Like his counterparts, Schamber likes the AS/400. "It needs little support," he says, and it enabled SI to reduce the headcount of its DP department from six to one. IBM service? It once took IBM four days to hook up an ASCII controller and two modems, but the SEs eventually solved whatever problems hindered the installation; and if Schamber isn't wildly enthusiastic, neither is he particularly displeased.

Even the local IBM business unit, trying its best to provide the service that customers require, is itself affected by the paradox of service and marketing once-removed: its staff is now only about one-fourth of pre-downsizing levels.

The enlightenment here is that embracing this paradox is not without cost.

o Once-removed marketing deprives IBM of revenues, particularly from peripherals and service opportunities.

o Customers have mixed experience with business partners and that, to some degree, reflects on IBM.

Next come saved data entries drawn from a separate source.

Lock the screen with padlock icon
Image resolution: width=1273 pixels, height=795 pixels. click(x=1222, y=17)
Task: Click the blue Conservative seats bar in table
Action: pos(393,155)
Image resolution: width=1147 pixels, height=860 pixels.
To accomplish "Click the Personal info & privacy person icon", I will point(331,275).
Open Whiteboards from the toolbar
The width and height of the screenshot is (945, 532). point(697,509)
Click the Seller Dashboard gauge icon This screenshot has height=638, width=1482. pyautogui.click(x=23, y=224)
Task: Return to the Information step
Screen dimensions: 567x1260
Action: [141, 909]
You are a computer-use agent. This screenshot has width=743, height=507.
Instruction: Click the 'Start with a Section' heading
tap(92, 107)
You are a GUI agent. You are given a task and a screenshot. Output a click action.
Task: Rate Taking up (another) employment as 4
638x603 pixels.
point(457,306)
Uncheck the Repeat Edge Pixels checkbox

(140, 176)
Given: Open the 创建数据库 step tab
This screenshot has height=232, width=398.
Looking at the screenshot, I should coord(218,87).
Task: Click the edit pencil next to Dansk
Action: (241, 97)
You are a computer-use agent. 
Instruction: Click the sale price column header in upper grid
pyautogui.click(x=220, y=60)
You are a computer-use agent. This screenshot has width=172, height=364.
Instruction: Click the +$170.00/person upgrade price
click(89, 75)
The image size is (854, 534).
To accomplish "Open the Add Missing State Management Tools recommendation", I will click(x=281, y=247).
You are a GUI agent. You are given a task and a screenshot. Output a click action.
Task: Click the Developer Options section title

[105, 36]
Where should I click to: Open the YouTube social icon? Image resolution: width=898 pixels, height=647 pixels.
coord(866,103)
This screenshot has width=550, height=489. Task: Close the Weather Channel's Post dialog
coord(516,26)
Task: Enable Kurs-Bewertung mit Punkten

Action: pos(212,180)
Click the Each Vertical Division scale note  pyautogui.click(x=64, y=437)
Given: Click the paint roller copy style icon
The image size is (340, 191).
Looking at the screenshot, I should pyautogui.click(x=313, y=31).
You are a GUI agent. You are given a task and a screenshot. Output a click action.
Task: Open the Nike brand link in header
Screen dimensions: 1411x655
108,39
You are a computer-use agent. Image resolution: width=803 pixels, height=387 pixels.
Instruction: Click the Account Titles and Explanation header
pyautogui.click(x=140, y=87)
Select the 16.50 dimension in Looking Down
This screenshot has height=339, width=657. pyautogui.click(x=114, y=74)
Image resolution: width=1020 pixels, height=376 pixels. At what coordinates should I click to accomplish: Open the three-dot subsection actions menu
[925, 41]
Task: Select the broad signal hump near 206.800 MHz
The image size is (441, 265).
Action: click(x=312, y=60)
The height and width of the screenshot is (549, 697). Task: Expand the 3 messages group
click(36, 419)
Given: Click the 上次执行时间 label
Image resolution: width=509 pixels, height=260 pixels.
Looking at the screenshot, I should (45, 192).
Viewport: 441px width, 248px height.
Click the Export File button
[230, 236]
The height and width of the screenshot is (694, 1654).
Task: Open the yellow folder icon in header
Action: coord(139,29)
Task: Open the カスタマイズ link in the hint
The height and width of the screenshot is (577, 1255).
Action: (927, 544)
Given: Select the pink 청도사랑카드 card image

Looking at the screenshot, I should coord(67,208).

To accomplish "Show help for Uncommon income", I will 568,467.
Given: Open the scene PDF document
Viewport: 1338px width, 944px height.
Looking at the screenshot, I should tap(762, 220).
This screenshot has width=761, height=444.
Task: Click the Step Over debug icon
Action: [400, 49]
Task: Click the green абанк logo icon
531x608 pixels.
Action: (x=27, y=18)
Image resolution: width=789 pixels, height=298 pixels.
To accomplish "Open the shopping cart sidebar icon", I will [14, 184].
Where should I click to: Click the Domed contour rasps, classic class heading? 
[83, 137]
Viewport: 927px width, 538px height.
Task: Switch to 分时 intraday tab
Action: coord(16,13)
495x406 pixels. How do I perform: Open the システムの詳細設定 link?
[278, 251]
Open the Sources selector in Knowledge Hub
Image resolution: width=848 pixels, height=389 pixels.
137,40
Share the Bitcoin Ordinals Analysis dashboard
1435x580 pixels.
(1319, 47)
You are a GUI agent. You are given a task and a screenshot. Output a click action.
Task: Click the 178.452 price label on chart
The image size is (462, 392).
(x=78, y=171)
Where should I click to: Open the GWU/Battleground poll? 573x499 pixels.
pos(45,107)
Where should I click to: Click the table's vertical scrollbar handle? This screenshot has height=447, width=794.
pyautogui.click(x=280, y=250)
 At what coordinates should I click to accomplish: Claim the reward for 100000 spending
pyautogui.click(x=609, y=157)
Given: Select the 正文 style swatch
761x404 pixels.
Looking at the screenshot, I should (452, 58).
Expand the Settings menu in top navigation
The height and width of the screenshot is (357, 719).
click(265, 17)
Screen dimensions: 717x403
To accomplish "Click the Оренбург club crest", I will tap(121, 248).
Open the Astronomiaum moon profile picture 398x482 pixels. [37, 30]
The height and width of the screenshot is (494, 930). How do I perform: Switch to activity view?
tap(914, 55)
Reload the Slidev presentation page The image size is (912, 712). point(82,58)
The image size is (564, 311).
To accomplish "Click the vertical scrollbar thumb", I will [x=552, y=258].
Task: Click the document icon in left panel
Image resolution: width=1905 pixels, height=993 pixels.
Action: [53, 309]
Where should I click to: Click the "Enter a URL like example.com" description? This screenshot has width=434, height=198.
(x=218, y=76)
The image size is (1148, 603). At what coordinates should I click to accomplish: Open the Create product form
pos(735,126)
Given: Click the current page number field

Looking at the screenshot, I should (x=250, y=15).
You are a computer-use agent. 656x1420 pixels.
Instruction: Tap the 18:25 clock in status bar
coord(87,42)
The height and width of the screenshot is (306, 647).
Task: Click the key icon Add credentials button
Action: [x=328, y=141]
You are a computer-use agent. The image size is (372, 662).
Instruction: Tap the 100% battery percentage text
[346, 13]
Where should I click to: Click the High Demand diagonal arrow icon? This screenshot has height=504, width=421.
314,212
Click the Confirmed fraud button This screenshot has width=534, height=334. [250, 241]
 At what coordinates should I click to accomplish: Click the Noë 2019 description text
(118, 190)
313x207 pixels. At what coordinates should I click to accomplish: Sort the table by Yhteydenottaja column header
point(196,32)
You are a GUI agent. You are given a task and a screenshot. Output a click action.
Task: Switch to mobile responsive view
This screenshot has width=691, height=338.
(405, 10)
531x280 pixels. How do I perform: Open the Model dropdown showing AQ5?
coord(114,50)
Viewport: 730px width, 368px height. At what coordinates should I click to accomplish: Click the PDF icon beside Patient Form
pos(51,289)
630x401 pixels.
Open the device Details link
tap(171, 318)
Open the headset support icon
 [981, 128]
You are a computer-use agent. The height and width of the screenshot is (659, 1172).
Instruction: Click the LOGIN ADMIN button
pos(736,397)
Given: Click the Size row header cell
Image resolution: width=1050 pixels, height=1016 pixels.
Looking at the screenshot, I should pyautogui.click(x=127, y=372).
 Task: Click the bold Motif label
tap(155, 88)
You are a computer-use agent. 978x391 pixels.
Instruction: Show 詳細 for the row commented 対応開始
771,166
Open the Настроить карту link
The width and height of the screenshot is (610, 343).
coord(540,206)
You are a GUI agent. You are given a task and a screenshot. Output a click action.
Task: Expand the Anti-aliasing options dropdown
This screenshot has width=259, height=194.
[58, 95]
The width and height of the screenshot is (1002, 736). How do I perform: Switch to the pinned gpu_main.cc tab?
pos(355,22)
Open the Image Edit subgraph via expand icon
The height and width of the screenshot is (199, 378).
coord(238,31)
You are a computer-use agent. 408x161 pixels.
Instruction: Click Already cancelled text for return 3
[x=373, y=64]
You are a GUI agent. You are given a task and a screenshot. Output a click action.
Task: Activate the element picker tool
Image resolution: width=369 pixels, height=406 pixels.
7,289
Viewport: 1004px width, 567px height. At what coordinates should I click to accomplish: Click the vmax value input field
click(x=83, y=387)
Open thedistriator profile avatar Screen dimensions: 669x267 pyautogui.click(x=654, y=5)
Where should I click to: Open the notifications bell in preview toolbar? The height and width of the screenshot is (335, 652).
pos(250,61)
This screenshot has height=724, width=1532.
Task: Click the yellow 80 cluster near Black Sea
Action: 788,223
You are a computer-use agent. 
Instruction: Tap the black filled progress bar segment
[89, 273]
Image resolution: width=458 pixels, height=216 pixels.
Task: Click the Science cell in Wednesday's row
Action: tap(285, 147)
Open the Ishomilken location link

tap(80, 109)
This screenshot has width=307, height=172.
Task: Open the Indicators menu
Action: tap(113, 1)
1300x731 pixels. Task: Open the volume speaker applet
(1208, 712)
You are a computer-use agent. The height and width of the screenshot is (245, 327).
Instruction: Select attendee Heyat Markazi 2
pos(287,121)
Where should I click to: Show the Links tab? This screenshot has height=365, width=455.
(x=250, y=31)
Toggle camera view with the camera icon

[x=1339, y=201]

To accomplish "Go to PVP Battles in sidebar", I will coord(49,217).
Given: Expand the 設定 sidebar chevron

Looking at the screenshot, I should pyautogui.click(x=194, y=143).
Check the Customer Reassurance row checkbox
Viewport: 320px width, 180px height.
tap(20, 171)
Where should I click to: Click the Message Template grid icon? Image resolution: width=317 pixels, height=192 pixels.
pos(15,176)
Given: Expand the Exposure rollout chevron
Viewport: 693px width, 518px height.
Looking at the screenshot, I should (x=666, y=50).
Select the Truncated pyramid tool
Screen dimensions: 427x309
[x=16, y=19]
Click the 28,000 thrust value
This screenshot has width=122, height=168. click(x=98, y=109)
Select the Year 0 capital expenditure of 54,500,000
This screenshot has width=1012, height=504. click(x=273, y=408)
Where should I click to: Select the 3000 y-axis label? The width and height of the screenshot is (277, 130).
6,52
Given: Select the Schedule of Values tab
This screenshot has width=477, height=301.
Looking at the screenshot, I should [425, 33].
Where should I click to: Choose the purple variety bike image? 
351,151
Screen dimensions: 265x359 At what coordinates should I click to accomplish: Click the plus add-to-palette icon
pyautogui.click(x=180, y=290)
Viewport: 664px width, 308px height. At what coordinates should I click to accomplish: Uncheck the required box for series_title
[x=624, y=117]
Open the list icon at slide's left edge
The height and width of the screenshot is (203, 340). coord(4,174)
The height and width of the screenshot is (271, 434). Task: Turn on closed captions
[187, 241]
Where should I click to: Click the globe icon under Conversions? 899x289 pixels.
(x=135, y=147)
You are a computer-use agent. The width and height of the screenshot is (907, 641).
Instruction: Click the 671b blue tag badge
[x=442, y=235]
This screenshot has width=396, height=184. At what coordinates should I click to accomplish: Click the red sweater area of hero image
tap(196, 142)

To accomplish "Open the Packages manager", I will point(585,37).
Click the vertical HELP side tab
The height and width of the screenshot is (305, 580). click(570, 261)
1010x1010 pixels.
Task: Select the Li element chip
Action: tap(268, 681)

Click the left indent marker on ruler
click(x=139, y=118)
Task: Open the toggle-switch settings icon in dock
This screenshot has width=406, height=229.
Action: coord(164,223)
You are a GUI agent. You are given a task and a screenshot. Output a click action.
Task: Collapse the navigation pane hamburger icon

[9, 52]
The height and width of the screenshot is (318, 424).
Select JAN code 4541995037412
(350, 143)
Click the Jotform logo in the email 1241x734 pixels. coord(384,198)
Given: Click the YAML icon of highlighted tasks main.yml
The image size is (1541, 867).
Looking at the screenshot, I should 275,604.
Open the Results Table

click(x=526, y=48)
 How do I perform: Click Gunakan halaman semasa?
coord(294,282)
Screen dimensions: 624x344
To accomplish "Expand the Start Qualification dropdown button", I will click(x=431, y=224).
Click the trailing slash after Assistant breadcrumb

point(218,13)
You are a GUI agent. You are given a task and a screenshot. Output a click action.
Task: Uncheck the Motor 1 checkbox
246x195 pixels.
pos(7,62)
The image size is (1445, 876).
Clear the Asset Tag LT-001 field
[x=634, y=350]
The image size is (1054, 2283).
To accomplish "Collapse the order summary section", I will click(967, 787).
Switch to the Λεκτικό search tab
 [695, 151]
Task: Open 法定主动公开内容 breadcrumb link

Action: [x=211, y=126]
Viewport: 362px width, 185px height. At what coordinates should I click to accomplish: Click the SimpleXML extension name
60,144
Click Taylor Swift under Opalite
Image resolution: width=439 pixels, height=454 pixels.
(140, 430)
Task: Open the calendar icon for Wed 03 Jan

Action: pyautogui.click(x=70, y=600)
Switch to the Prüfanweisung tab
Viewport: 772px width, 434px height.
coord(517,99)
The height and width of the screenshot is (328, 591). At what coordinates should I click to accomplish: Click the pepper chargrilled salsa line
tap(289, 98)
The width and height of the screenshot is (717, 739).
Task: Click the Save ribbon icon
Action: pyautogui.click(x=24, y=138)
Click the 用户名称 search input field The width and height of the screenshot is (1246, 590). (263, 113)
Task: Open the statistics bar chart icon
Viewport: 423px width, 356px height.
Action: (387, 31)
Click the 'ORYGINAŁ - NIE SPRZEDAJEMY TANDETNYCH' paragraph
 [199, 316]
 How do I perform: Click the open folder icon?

o Business partners are devoted to IBM because they need a vehicle to showcase their software, which makes IBM vulnerable to competing, less-expensive platforms which may make the software package more attractive.

o Business partners are often remote. The customer is increasingly isolated from service providers.

And most important:

o There is no longer a central focus for customer loyalty.

Undeniably, having more than 20,000 business partners and software packages to choose from is a bonanza. Paradoxically, however, you can see the lights of customer loyalty flicking off as computers become as interchangeable as tires.

If Chairman Gerstner is to reclaim IBM's service roots, he will have to redefine service so that it is both acceptable to his customers and affordable to his corporation. The great danger to IBM is simply this: that customers will begin to feel about commodity providers what they feel about commodities: nothing.

Victor Rozek has 17 years of experience in the data processing industry, including seven years with IBM in Operations Management and Systems Engineering.